Thursday, December 30, 2010

Any other name

Braden and I saw Gulliver's Travels starring Jack Black with some friends this week.  All-in-all, the movie was good.  Of course, it took poetic (and oftentimes dramatic) license to the novel written by Jonathan Swift in 1726, but Swift may very well have appreciated Black's unique flair.

What bothered me about the movie was the leading lady's name:  Darcy Silverman.  Each time another character spoke her name, it caught me off-guard.  Because Darcy is rather unique, it is always odd to hear it used frequently in public places by someone other than my family and friends directing it toward someone other than myself.  In my life, I have known one other real Darcy; we worked together in college and have invariably lost track of each other since the employment ended oh so many years ago.  I occasionally hear tales of "a Darcy I knew in high school" when people learn my name, which further supports how unique it is to be named Darcy.  (I hardly imagine that Sarahs are often met with a similar response.  After all, who didn't know a Sarah in high school.)  Literary Darcys don't bother me so much.  Maybe this is because it is common for me to see my name written, but hearing it repeated in movies and television shows is odd.

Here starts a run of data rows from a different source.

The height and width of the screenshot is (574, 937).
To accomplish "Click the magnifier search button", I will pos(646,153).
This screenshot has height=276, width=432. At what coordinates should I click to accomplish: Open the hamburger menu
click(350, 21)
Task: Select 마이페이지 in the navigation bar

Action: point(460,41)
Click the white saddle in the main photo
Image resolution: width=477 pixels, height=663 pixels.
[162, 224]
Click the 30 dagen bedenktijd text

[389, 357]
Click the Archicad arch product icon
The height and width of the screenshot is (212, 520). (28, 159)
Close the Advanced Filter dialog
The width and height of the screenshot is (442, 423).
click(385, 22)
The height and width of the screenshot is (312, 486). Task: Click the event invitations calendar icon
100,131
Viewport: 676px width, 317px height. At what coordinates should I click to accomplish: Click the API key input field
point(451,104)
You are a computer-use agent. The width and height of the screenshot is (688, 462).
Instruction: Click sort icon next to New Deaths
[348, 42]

And so I wonder, does anyone else feel this way or am I alone in this peculiar trait?

(And yes, I am aware of the name theme of the past few blogs.  That's just what's on my mind right now.)


Anonymous said...

I know what you mean. If memory serves me, except for one girl I knew in seventh grade, the only other Alice's I've heard of are elderly, including my grandmother, for whom I am named.

Saucy Wench said...

Is this my friend Alice Perry or another Alice?

Mr. Brame said...

When I was a youngster, the name Darcy only meant one person: Darcy Penell.

Saucy Wench said...

Mr. Brame, we did not have cable when I was a youngster because the town where I grew up was too rural. Therefore, I am out of the "Kids in the Hall" loop. I enjoyed the clip (though I hope that I don't remind you of Darcy Pennell).